(Entries for locating words and elements)
──────────────────────────────
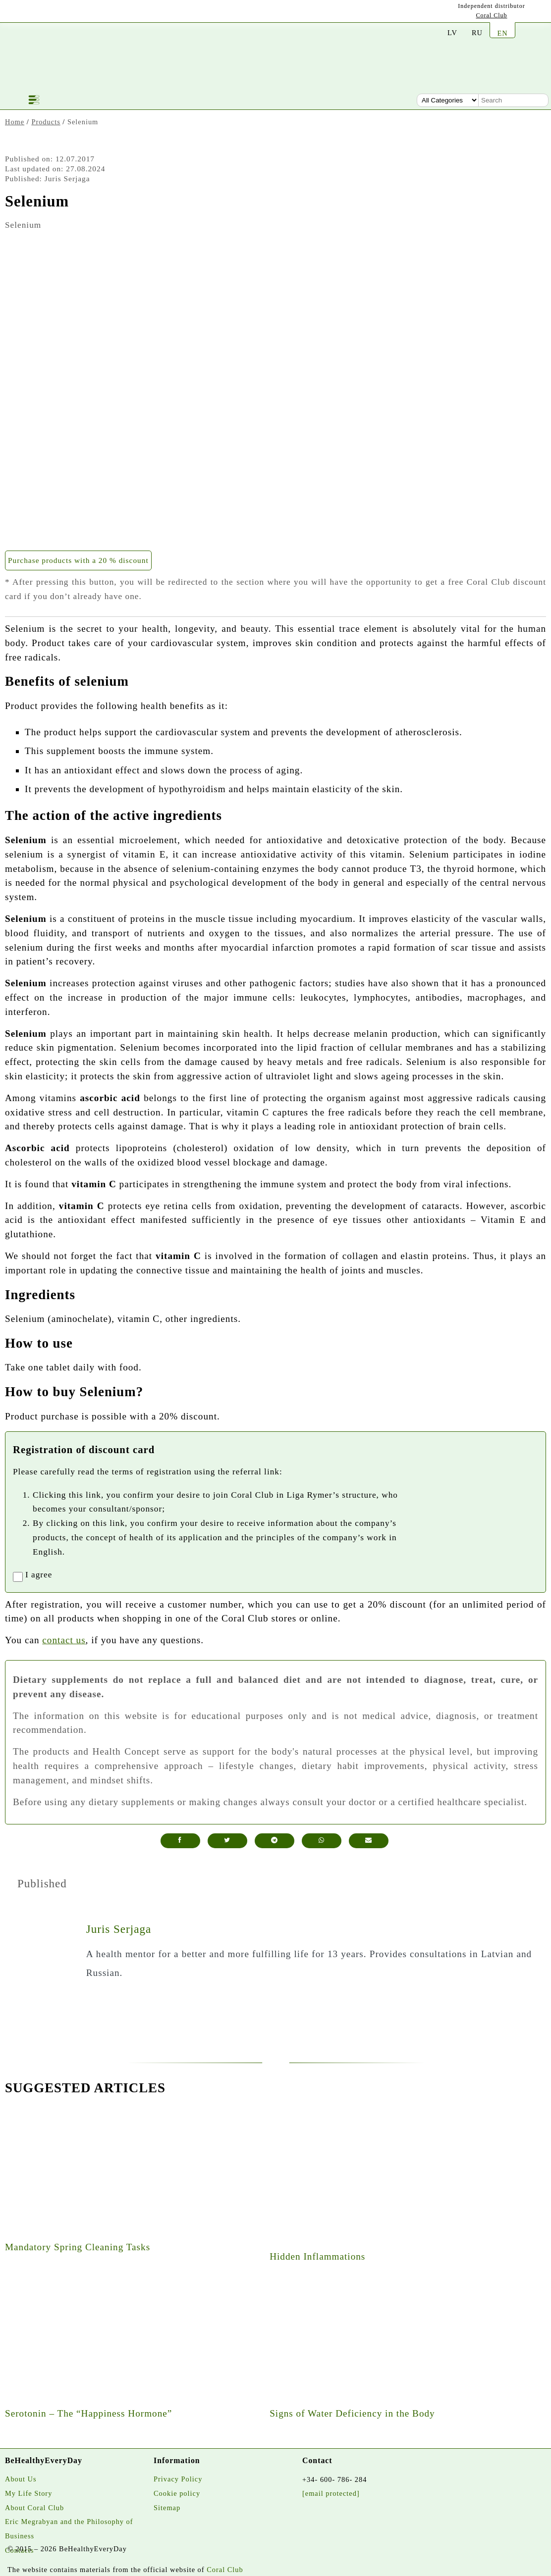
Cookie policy (177, 2493)
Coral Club (491, 15)
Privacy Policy (178, 2479)
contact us (63, 1640)
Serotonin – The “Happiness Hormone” (88, 2413)
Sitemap (167, 2508)
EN (502, 33)
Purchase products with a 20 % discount (78, 560)
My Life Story (28, 2493)
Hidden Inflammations (317, 2256)
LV (452, 33)
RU (477, 33)
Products (45, 122)
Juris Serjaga (118, 1928)
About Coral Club (34, 2508)
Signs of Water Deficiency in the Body (352, 2413)
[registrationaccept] (18, 1577)
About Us (21, 2479)
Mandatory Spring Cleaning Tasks (77, 2247)
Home (14, 122)
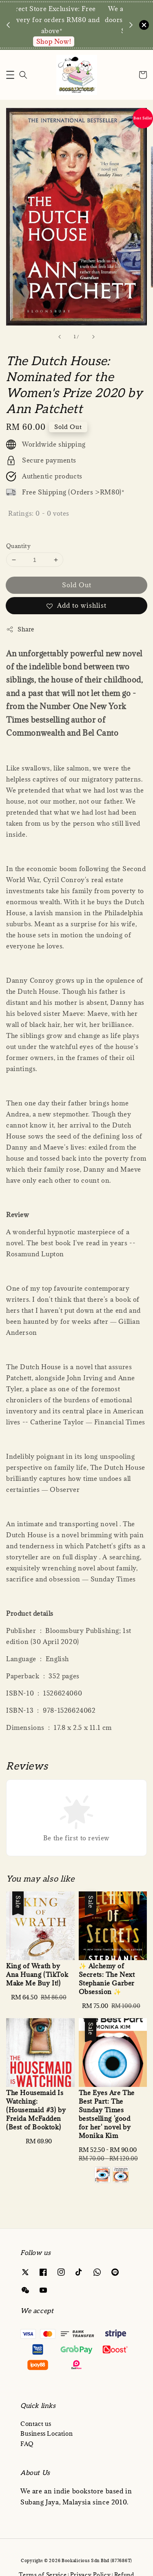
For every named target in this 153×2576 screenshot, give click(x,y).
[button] (10, 75)
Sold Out (76, 585)
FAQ (27, 2444)
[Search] (23, 75)
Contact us (35, 2424)
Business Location (46, 2433)
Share (20, 629)
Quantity (18, 546)
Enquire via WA (71, 41)
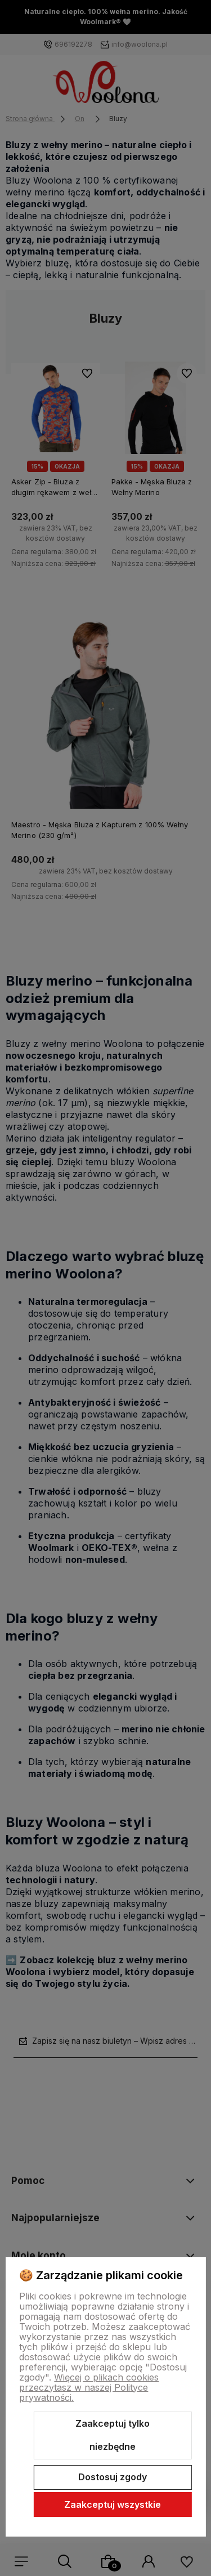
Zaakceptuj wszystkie (112, 2504)
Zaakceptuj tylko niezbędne (112, 2435)
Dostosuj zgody (112, 2477)
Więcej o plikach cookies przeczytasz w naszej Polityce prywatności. (89, 2387)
──────────────────────────────
Reproduce the listing from the line with "FAQ (27, 2444)" through its final line, keeping both of those lines. Omit the pictures from your answer.

#### Written solution:
FAQ (27, 2444)
[Search] (23, 75)
Contact us (35, 2424)
Business Location (46, 2433)
Share (20, 629)
Quantity (18, 546)
Enquire via WA (71, 41)
Zaakceptuj wszystkie (112, 2504)
Zaakceptuj tylko niezbędne (112, 2435)
Dostosuj zgody (112, 2477)
Więcej o plikach cookies przeczytasz w naszej Polityce prywatności. (89, 2387)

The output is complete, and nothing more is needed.